Collected data:
"""
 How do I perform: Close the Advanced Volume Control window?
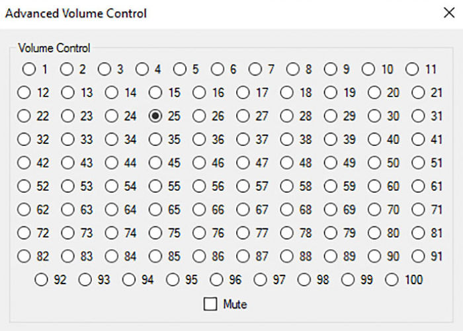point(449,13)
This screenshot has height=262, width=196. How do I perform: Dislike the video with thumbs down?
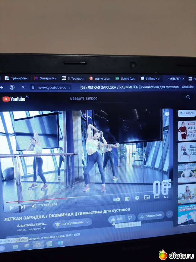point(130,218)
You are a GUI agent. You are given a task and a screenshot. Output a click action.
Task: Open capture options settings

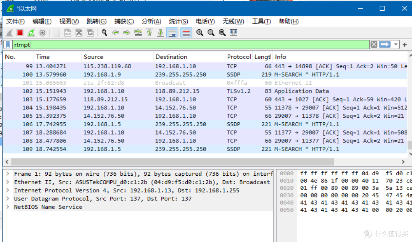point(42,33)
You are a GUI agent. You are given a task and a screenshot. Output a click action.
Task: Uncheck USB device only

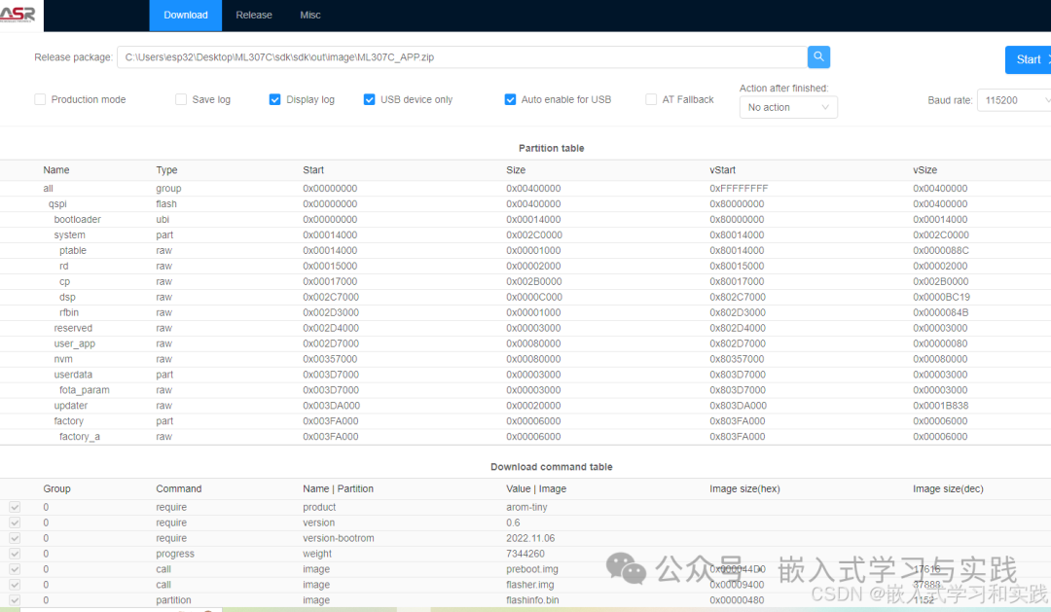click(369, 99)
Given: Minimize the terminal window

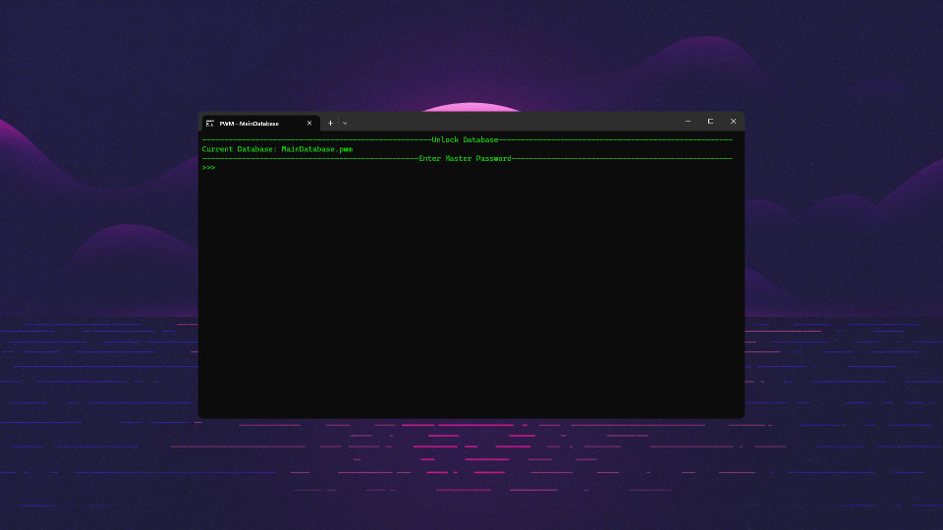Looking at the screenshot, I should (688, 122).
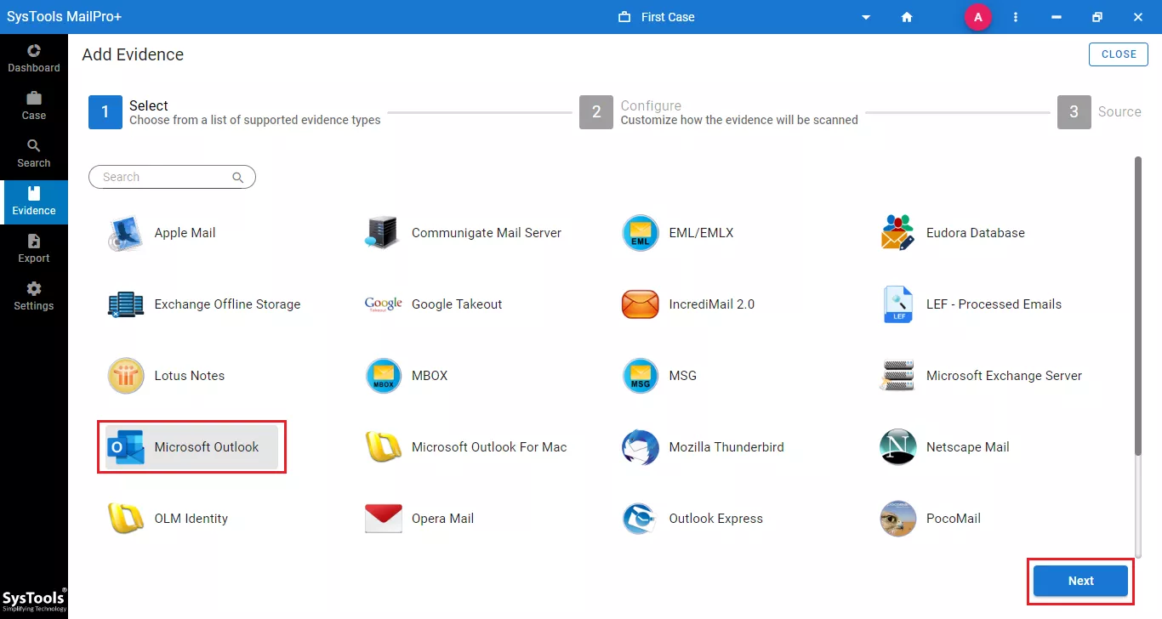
"""
Aim of the task:
Please write the data out again exactly, but do not carry over the pictures.

Exercise response:
 How do I perform: Close the Advanced Volume Control window?
point(449,13)
This screenshot has height=262, width=196. How do I perform: Dislike the video with thumbs down?
point(130,218)
You are a GUI agent. You are given a task and a screenshot. Output a click action.
Task: Open capture options settings

point(42,33)
You are a GUI agent. You are given a task and a screenshot. Output a click action.
Task: Uncheck USB device only

click(369, 99)
Given: Minimize the terminal window

Looking at the screenshot, I should (688, 122).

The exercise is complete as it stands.